[PROVIDED ENTRIES — start]

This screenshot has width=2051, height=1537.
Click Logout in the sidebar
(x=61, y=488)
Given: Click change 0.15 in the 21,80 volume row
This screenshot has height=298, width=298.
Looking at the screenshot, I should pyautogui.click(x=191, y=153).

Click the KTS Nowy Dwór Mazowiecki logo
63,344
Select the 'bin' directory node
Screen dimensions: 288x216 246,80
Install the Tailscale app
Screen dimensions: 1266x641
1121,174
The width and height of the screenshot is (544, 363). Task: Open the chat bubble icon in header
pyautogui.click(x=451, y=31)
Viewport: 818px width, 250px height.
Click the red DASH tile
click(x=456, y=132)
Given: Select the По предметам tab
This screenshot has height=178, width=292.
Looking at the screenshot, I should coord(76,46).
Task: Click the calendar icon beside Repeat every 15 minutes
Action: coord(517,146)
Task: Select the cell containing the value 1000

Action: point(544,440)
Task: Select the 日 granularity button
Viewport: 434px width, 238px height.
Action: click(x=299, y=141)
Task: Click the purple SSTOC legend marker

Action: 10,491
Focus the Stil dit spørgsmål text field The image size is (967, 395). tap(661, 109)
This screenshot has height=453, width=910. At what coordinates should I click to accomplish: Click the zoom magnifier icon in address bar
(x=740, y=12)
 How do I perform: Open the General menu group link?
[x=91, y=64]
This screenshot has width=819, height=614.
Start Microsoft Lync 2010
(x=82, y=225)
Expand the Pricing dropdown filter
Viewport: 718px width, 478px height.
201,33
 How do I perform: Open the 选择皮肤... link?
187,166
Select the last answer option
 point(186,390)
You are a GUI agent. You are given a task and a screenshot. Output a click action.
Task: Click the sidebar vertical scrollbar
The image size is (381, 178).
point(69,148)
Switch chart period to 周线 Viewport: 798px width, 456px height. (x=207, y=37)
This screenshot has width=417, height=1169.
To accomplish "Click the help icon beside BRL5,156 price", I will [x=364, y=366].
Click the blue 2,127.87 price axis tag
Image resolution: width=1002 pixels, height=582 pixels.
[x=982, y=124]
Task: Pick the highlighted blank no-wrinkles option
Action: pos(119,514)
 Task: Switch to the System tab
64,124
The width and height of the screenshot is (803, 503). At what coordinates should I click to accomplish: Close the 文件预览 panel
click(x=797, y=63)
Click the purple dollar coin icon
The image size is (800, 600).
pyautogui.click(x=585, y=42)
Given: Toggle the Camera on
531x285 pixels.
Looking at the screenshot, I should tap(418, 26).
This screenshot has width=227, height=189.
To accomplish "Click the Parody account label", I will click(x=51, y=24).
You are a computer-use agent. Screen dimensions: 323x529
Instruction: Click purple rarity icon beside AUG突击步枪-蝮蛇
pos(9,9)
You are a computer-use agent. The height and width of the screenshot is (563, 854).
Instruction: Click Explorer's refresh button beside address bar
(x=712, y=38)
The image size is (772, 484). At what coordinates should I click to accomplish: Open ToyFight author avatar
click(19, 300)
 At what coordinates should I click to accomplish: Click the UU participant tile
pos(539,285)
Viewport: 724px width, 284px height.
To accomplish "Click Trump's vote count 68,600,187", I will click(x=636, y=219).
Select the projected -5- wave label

[PROVIDED ENTRIES — finish]

** PROBLEM DESCRIPTION **
Copy every line above in which the string "computer" shows up.

** YOUR SOLUTION **
You are a computer-use agent. Screen dimensions: 323x529
You are a computer-use agent. The height and width of the screenshot is (563, 854).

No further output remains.